They call out, and Dr. Guthrie answers. Guthrie describes how just as Frank arrived to stop them, Josette stepped in and opened the coffin. They confirmed it was empty. Vicki suggests like the morgue in Phoenix, and Joe confirms like the grave of Laura Murdoch Radcliffe, which was also empty. Joe shows them the records they borrowed from the caretaker with the missing article. Joe is going to research the particular paper in the library. Carolyn asks what the empty graves mean, and Guthrie says they'll know soon. Vicki asks how she can help, and he says he may ask for another seance, and he also suggests that they do whatever they can to keep David away from his mother.

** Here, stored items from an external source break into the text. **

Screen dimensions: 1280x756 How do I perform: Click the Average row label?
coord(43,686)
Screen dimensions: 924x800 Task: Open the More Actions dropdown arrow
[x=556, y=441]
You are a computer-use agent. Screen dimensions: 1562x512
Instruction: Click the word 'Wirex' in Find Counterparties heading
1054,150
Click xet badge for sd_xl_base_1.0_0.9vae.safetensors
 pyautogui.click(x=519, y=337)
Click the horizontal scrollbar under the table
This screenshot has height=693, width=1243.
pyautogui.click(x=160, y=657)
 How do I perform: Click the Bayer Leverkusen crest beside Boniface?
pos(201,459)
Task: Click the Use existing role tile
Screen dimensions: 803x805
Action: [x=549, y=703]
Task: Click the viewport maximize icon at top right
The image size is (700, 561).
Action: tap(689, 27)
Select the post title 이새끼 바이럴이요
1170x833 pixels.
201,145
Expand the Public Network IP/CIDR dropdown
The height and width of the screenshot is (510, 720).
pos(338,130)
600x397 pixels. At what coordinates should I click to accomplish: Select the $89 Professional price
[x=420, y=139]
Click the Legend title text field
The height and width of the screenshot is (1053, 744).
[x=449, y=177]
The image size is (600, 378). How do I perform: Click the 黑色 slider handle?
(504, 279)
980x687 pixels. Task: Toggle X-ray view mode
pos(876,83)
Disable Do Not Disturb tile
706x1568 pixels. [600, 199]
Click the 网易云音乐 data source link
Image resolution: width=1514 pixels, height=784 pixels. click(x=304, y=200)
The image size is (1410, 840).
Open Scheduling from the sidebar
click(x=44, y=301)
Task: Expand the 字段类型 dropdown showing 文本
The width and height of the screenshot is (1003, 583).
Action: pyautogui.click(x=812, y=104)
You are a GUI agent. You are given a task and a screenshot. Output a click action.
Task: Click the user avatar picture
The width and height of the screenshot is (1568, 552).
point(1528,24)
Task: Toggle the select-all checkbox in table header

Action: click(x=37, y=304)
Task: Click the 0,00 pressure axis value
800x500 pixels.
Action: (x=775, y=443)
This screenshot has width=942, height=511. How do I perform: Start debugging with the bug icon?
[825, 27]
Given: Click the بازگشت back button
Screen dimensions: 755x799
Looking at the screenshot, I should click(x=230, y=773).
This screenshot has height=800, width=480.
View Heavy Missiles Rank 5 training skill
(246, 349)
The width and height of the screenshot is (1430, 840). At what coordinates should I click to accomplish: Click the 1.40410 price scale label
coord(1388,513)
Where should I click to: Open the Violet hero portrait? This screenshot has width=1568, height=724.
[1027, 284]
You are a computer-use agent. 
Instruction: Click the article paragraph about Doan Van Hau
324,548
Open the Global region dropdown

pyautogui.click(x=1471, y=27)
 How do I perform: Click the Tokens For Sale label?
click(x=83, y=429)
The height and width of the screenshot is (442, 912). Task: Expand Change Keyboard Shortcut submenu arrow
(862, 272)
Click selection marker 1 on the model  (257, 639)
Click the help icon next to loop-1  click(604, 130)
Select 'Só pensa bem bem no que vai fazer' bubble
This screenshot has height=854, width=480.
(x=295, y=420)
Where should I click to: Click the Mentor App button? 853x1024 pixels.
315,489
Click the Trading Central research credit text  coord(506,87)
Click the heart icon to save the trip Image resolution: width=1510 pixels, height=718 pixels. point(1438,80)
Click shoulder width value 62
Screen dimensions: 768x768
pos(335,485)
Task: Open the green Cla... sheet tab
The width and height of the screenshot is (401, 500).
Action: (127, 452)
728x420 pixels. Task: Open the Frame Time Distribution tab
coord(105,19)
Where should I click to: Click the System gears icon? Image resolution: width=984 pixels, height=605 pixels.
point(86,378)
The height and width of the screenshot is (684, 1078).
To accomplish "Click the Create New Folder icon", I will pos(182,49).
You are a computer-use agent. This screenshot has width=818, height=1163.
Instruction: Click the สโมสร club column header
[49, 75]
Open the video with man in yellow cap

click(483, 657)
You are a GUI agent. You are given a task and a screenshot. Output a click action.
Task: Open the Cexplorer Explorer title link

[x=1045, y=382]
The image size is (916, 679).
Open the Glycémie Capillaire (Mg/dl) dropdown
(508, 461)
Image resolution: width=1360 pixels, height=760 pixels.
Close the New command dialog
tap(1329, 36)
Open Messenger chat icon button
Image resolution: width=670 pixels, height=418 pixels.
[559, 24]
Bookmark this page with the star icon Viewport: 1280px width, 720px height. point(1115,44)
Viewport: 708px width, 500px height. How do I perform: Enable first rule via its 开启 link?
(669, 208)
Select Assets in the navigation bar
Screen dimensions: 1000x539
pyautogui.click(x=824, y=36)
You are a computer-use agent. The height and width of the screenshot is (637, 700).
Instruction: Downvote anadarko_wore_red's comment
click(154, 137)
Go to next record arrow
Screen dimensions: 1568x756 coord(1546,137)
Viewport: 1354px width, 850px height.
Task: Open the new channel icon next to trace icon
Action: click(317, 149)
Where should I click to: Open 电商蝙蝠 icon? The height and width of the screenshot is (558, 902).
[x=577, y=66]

Carolyn checks in on a sleeping David, who wakes calling for his mother. He asks what Carolyn is doing in his room. She tries to explain that she's concerned about him. He says Mrs. Winters and his mother will take care of him, and that he doesn't need her. She explains that when people grow up they can change. He says she's not so grown up, she just thinks she is, and she agrees with him, She also suggests that perhaps she's the spoiled monster, She gives him a kiss on the head, and he asks if she's okay. He wonders if something bad has happened, since she's being so nice to him. She tells him that everything is fine, and he should go back to sleep.
At the library, Joe searches old newspaper records.
Vicki and David go over his schoolwork, and review a paper about a fictional sister. Vicki asks where he got the idea from. He says Carolyn might be different if she had a brother.
Joe calls Collinwood looking for Dr. Guthrie. He found the newspaper, and says she'll be surprised by what he found.
David is sitting by the fire with his schoolwork, and suddenly sees his face above the flames. He calls for help, and runs out of the room and into the hands of Dr. Guthrie. Vicki comes downstairs and asks what he saw. David says he saw himself in the fire.
Joe shares a copy of the newspaper he found with Guthrie when Vicki comes down and asks the doctor to come upstairs to see David. She tells Joe that David saw himself in the fire, and Joe says it's a vision of the past. Guthrie tells her that the article describes Laura Murdoch Radcliffe dying in a fire, and also of her son, named David, who died in her arms.
Our thoughts
John: Joe sure treats 100 year-old newspapers with little respect. He flips through the bound volumes in the library like he's paging through a phone book.
Christine: David and Carolyn are warming to each other. How long before these two are back to normal and irritated with each other again?
John: Wouldn't it have been more effective if David saw himself in the flames in agony? The face we saw looked bored, not terrified...
Christine: I think it's more frightening that his face in the fire appears very calm about burning alive. It suggests that he is in the flames willingly.
John: Laura's history becomes more clear. Another son named David? I wonder who his father was. And what role does the son play in the legend of the phoenix?
Christine: Speaking of fathers...I wonder if the issue of David's paternity will ever be resolved.